Toadthemushroom
Member
They didn't break their own standard. What's happening is the games support the current xinput, but also accept the old dinput standard. The xinput wrapper the generic USB controllers are using is translating dinput inputs into xinput inputs and passing them to the games. When a game supports both dinput and xinput the xinput wrapper is passing the inputs to the program while the program is also seeing the dinput inputs. So you get double inputs. What used to happen is they would "hide" the dinput device from windows programs so that only xinput inputs were seen by the programs. I'm sure they'll come up with a workaround.
The real issue is that the current standard is xinput and Sony doesn't support it which isn't really Microsoft's problem.

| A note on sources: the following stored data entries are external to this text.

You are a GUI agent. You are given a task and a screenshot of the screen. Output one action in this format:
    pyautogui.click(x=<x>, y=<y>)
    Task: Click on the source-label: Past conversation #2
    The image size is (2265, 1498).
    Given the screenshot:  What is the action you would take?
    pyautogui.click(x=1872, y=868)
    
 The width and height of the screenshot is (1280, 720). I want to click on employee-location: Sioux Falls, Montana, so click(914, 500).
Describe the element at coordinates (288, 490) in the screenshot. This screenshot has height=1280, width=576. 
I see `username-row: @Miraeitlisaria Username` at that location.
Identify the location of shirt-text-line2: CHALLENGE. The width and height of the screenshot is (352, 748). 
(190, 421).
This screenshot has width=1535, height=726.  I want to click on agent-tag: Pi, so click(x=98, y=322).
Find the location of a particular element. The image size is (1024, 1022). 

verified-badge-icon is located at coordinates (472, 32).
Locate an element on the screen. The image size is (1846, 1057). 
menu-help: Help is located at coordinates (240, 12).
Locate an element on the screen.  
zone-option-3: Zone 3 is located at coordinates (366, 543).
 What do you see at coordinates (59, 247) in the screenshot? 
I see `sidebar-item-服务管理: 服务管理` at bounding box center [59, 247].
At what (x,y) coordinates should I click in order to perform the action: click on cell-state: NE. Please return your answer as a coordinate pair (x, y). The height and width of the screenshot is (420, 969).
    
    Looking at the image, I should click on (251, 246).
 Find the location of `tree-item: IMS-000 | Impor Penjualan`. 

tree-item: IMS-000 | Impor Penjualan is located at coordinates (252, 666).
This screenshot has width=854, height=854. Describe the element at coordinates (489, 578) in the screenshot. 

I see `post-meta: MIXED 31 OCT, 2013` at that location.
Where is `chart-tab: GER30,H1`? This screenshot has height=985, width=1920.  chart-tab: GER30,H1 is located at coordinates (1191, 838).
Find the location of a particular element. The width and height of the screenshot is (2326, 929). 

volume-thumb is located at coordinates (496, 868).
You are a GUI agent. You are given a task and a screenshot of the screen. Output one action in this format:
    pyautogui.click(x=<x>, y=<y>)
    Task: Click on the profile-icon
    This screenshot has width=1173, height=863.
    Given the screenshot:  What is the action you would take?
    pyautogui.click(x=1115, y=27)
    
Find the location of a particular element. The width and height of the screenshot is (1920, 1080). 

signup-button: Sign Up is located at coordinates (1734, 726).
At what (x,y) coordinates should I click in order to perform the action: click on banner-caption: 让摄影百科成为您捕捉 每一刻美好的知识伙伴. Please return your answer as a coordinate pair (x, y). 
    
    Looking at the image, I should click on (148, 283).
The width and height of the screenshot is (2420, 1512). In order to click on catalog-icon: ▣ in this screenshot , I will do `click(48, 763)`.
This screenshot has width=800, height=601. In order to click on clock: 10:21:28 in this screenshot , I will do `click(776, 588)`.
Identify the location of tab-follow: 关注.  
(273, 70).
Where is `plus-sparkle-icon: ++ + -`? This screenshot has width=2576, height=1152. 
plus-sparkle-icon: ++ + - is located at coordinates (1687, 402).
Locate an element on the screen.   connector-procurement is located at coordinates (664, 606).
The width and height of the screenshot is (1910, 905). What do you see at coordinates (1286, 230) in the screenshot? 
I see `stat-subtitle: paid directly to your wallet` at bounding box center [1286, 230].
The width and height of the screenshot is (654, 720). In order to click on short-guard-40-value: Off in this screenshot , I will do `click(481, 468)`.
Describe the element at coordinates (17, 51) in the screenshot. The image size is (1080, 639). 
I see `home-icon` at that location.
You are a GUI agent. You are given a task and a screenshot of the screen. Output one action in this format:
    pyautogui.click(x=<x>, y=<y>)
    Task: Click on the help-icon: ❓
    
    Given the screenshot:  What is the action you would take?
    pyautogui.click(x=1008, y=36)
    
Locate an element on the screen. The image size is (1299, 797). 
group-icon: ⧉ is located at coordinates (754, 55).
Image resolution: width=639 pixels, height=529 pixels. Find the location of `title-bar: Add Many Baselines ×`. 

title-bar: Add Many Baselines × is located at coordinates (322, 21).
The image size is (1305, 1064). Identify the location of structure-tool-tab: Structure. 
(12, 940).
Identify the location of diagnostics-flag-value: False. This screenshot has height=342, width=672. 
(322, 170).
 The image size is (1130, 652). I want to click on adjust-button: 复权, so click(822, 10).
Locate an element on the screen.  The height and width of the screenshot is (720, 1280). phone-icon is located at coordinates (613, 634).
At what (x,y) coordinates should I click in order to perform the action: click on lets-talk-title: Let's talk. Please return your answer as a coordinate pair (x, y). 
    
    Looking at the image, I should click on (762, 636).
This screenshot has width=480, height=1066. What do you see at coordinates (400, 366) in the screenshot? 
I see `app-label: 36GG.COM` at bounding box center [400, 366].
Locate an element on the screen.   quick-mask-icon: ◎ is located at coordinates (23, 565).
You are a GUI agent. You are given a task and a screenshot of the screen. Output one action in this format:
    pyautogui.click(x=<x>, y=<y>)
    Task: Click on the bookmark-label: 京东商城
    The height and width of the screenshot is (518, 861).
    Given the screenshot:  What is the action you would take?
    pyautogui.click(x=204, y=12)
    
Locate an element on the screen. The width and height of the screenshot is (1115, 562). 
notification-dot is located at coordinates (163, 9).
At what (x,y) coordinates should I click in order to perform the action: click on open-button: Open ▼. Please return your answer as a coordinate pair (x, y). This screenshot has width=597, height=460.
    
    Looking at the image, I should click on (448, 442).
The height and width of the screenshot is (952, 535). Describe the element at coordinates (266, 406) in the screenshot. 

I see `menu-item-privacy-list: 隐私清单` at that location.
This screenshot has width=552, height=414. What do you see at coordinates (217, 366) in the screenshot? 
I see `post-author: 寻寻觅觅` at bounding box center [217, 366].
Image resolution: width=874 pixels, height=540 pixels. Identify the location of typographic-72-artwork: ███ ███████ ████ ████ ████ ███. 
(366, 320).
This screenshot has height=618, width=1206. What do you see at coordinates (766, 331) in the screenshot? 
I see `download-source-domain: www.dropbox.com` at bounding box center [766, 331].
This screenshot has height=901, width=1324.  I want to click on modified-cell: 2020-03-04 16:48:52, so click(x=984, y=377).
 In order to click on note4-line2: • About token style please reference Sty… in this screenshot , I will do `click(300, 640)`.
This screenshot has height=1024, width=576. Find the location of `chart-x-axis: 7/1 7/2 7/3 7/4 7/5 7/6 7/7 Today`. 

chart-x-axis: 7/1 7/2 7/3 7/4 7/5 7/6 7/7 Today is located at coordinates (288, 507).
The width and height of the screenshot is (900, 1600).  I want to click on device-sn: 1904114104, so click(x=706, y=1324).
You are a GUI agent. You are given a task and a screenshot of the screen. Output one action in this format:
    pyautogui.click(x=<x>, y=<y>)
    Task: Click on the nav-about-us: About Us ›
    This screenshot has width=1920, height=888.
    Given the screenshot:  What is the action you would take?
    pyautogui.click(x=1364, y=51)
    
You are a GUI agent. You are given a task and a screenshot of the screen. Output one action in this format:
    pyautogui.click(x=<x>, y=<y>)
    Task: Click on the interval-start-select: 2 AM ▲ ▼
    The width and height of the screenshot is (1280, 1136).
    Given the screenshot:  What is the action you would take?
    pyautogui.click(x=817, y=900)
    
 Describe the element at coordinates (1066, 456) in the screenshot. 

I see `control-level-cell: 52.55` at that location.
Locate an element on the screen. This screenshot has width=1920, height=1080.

Directinput has been deprecated and has been superseded by xinput. You are asking all current developers to spend time and money supporting an obsolete standard because Sony won't provide the relevant support for their controllers on PC.
This.
It's also why I don't buy that this is some conspiracy to make people buy Xbox One controllers either; Windows 10 is about shipping a minimum viable project ever since Microsoft moved the team to Agile. The build that ships on July 29 is not a feature-complete release, instead it will receive regular feature updates throughout the lifetime of the operating system. There aren't going to be service packs as QA and testing for every new build of the OS are rolled out to the millions of insider build users in advance.
If you're trying to ship an operating system out in time and there's one thing that's broken which affects a tiny proportion of your actual userbase on day one -- also remember that xinput, which does work fine, has been the current standard for a decade -- then fixing that in time for launch day exactly going to be high up on their priority list. Especially when for the first time in Windows' history the actual featureset of the OS will be updated on a regular basis over the next few weeks, months and years.